Airbnb to Cut 25% of Workforce as Coronavirus Stalls Global Travel

Airbnb is forecasting revenue this year at less than half 2019’s level and cutting 1,900 employees amd ‘the most harrowing crisis of our lifetime.’ PHOTO: GABRIELLE LURIE/REUTERS
Airbnb said it is slashing 1,900 jobs, or a quarter of its workforce, and cutting investments in noncore operations, as the home-sharing giant predicted the coronavirus pandemic would change its business even after more people start traveling again.
Co-founder and Chief Executive Brian Chesky told employees about the cuts in a memo Tuesday, adding that the company’s revenue forecast for this year is “less than half” of last year’s level.
“We are collectively living through the most harrowing crisis of our lifetime, and as it began to unfold, global travel came to a standstill,” Mr. Chesky told employees in a memo Tuesday. “Airbnb’s business has been hit hard.”
This was the year Airbnb, one of the most successful private tech companies of the past decade, planned to go public, minting billions for Mr. Chesky and the company’s early backers. Instead, the pandemic has ground global travel to a halt and kept would-be lodgers at home, forcing Airbnb to retrench.
Amid expectations that it would lose $1 billion through the first half of the year and its valuation would crater, it has raised rescue capital to backstop its balance sheet as it continues to hope that the sector will recover later this year.
Mr. Chesky also said the company is reducing investment in newer areas, pausing its Transportation and Airbnb Studios initiatives while scaling back investments to bring traditional hotels and more luxury properties onto its website.
“Travel in this new world will look different, and we need to evolve Airbnb accordingly,” Mr. Chesky said. “People will want options that are closer to home, safer, and more affordable.”
One high-profile initiative that Mr. Chesky didn’t mention in his list of cuts was Airbnb Experiences, which allows guests to book outings. While the unit was supposed to be profitable by 2019, it has racked up losses totaling nearly $1 billion, according to people familiar with the project, which is favored by Mr. Chesky.
A company spokesman said the losses are a “small fraction” of nearly $1 billion.
Some board members have pushed Mr. Chesky to cut back investments in that project, The Wall Street Journal previously reported. The spokesman said Airbnb’s board has encouraged the company to invest in Experiences.

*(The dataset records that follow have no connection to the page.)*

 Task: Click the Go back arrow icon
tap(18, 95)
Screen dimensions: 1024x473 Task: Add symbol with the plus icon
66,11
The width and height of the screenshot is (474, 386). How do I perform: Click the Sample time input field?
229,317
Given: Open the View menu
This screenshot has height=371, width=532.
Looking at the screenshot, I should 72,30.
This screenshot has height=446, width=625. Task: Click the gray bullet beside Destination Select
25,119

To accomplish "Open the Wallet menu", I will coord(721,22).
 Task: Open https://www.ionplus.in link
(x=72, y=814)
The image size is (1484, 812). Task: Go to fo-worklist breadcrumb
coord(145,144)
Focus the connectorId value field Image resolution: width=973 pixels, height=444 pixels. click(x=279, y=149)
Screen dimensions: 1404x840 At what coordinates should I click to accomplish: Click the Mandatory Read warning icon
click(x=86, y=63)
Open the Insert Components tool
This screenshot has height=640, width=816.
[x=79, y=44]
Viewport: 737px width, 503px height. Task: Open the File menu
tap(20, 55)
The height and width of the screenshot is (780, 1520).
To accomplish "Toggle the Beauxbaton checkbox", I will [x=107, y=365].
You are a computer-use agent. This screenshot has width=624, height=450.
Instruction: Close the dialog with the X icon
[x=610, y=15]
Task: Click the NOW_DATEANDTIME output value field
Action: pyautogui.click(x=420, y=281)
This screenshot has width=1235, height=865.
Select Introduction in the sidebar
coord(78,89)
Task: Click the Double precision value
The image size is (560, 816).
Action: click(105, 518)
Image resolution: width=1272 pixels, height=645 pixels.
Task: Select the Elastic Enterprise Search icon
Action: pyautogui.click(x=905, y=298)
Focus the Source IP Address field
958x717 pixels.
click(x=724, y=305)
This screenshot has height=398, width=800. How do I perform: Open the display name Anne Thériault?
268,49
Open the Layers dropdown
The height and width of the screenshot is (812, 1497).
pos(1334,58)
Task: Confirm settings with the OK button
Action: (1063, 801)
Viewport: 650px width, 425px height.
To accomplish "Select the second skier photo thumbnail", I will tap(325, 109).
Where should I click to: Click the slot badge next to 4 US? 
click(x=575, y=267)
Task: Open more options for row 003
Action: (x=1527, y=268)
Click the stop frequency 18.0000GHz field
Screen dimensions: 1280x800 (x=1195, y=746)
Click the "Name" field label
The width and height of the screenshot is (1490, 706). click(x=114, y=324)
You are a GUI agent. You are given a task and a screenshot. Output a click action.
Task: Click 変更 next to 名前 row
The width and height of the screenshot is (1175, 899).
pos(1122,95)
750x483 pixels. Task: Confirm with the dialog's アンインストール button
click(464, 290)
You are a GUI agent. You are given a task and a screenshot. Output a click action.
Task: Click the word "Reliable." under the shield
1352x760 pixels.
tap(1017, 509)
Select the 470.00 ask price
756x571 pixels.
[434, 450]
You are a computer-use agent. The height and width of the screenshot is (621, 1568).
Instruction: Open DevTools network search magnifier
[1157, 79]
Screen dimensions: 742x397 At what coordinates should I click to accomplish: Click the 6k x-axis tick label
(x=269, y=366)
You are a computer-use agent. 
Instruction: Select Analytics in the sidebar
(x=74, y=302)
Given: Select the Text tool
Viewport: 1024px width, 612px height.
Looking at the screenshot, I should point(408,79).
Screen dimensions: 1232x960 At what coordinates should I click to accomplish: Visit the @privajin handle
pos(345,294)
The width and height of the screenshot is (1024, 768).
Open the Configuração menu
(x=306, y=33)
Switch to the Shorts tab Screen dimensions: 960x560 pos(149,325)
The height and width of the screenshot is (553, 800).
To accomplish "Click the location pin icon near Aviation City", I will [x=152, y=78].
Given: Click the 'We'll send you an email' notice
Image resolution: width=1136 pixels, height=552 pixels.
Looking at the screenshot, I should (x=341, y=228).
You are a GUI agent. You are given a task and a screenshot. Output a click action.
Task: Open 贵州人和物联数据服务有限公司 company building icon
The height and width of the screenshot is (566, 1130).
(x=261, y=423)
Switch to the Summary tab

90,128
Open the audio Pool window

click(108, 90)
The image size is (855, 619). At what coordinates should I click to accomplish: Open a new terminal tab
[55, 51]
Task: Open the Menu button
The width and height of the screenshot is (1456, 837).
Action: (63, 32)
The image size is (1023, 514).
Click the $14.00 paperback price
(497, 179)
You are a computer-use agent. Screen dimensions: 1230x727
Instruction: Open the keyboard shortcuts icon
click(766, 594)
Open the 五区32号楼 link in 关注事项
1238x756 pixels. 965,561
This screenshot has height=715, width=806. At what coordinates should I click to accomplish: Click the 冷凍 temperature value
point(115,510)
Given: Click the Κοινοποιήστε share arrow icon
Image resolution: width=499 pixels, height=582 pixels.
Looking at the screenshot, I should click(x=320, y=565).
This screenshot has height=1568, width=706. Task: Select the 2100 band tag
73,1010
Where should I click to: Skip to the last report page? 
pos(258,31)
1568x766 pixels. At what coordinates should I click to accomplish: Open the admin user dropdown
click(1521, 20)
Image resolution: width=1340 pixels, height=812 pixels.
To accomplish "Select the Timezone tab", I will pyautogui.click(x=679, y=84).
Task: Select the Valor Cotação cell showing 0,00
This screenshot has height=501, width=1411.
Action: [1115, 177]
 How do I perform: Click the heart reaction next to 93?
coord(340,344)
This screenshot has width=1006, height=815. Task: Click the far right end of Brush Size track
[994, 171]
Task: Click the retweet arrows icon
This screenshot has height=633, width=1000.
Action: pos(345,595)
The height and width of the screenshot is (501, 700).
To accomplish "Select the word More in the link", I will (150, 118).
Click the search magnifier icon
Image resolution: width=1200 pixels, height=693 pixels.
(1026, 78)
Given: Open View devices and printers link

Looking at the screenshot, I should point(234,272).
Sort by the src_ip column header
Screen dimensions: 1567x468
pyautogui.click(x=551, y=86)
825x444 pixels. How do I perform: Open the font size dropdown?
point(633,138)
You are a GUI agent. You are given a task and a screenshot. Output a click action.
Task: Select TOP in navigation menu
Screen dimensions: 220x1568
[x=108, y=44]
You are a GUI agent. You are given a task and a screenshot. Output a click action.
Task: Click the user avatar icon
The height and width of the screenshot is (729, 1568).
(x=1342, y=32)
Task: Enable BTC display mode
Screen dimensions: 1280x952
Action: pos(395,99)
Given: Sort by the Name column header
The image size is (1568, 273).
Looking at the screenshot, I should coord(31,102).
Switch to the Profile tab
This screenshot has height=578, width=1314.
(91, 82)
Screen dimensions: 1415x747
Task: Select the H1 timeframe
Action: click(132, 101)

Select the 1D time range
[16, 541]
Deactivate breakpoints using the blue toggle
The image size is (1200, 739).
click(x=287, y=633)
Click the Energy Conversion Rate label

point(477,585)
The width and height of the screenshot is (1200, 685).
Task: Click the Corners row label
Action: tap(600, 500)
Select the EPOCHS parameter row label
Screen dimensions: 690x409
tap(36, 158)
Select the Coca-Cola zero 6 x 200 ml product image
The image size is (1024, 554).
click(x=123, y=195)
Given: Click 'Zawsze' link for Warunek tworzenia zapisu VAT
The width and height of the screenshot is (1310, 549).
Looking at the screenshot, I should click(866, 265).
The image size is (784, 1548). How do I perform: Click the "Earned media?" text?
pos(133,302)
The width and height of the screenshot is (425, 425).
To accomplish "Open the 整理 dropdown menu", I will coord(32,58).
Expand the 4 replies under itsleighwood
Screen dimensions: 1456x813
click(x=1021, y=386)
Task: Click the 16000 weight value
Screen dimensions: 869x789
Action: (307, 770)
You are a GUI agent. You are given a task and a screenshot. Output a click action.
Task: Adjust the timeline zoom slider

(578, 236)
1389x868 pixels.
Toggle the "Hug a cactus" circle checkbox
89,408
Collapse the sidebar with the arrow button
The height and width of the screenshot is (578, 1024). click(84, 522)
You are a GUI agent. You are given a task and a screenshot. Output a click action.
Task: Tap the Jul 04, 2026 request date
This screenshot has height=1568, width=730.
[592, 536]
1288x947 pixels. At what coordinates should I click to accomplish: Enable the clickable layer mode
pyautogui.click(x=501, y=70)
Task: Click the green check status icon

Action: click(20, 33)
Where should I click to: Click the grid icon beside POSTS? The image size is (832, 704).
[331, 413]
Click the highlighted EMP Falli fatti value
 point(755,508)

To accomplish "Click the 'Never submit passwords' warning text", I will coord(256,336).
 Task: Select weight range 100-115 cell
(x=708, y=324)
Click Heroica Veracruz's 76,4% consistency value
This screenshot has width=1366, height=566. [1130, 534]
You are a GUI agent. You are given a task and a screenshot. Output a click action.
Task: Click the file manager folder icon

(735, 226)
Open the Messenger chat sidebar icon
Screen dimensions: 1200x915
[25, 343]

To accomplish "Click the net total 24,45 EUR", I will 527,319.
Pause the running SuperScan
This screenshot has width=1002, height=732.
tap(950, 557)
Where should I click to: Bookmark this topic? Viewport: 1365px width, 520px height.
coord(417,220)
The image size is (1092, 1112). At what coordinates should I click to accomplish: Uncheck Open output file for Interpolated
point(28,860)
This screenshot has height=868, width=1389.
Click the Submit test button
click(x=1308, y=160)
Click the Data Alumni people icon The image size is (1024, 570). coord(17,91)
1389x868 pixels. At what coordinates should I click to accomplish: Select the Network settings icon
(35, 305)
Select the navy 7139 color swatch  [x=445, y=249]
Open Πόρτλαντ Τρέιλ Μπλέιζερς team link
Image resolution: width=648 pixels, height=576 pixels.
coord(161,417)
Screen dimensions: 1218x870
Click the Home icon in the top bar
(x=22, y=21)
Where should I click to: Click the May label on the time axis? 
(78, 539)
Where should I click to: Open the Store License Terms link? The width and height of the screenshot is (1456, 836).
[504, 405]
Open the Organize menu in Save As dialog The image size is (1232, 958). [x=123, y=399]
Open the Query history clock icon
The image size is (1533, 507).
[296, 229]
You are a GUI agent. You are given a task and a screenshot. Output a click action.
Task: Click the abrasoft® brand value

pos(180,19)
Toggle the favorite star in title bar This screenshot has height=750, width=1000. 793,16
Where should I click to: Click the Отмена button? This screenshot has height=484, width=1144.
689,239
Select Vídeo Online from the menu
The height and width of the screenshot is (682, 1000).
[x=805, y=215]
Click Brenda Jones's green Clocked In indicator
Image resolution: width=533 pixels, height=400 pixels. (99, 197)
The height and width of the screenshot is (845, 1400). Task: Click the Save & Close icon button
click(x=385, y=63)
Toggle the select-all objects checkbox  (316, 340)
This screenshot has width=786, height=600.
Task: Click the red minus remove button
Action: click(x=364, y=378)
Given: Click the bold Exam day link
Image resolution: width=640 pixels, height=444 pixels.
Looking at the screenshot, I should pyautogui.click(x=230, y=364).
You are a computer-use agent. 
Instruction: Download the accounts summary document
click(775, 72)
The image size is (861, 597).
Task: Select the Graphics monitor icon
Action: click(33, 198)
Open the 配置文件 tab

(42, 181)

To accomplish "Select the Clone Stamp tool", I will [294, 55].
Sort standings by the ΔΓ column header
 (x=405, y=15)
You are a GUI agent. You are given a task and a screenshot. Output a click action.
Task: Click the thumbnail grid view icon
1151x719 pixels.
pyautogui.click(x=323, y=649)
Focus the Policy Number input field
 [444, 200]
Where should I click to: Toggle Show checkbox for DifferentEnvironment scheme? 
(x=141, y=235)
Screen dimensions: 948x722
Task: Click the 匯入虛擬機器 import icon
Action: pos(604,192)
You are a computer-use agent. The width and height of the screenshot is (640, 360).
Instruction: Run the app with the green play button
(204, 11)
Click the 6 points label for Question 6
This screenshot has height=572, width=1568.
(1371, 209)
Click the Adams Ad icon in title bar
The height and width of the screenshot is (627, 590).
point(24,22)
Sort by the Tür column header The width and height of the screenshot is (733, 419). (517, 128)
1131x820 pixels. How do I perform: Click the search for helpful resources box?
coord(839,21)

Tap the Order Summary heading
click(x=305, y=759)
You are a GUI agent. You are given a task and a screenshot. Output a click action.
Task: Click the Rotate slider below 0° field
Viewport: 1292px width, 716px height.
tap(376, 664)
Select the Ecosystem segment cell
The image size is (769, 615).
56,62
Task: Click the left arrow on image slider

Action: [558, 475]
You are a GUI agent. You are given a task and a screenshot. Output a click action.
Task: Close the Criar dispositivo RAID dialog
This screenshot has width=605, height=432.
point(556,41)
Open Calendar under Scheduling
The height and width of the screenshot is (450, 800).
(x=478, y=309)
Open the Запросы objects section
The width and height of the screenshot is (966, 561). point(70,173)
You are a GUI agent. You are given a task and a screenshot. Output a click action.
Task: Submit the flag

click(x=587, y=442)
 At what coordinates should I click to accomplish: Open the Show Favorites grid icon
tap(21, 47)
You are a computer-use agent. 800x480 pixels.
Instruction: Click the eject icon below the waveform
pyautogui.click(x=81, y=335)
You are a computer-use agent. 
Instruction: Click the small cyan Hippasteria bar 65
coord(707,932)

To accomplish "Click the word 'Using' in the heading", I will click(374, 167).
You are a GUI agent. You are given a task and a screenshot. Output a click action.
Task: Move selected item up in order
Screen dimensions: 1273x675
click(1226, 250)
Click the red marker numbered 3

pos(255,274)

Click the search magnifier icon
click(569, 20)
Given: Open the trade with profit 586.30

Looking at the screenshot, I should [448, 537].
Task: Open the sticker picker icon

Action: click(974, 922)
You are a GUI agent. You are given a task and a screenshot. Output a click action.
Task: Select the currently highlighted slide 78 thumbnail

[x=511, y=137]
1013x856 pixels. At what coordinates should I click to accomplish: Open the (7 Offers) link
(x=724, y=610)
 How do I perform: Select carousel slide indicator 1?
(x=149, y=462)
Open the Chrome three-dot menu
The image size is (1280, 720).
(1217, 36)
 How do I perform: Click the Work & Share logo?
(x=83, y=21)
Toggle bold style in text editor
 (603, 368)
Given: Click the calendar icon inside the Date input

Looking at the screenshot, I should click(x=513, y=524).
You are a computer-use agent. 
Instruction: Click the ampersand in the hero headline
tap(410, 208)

Airbnb, founded in 2008 during the financial crisis, spent as it grew. Its total costs rose to $5.3 billion last year, from $2.6 billion in 2017, outstripping an 85% increase in revenue over the same period, to $4.8 billion from $2.6 billion.
Last month Airbnb raised $2 billion to shore up its finances. Half of that amount came via a five-year loan from institutional investors that pays an interest rate of 7.5% plus the benchmark London interbank offered rate, or Libor.
The other half came from private-equity firms Silver Lake and Sixth Street Partners. That investment came with a steep price tag: an interest rate of 10% plus Libor, according to people familiar with the deal. Those investors also get warrants that can be converted into shares at a valuation for the company of $18 billion, the people said, well below the $31 billion valuation when the company raised equity capital in 2017.
In an interview in mid-April, Mr. Chesky told the Journal that he didn’t have plans to lay off salaried employees but said he needed to closely monitor cash reserves, business performance and the economic outlook daily. Nothing was off the table, he said.
“You have to make a lot of difficult decisions, and the problem with making difficult decisions in crisis is things happen so fast and they’re so unprecedented,” he said. “You often don’t have any data- you have to make really big, sometimes company-altering, decisions.”
The last day of work for laid off employees will be May 11, Mr. Chesky said in his memo. He said affected employees will be informed about their departure through a one-on-one meeting with a senior person in their department. Departing employees will receive at least 14 weeks of base pay, a year of health insurance through Cobra, and as part of a broader effort to help them find new jobs, Airbnb will let them keep their company-issued laptops.
The hit to Airbnb extends beyond the company to a vast network of hosts, and the cleaning services, interior designers and property maintenance workers that help make the Airbnb economy function.
Some hosts borrowed large sums to build small property empires that are largely dependent on the business Airbnb brings them.
Many hosts were hit hard when Airbnb decided to grant guests full refunds for stays between March 14 and 31. In some cases, that overrode the policies the hosts had in effect that would have allowed them to keep some money for canceled reservations. Later, Airbnb said it would pay hosts 25% of what they would have received for canceled bookings.
Airbnb reduced executives’ pay by 50% for six months, the company previously said, while Mr. Chesky and his co-founders are foregoing salaries. The co-founders’ shares are still worth billions of dollars on paper. And each has cashed out millions of dollars worth of stock.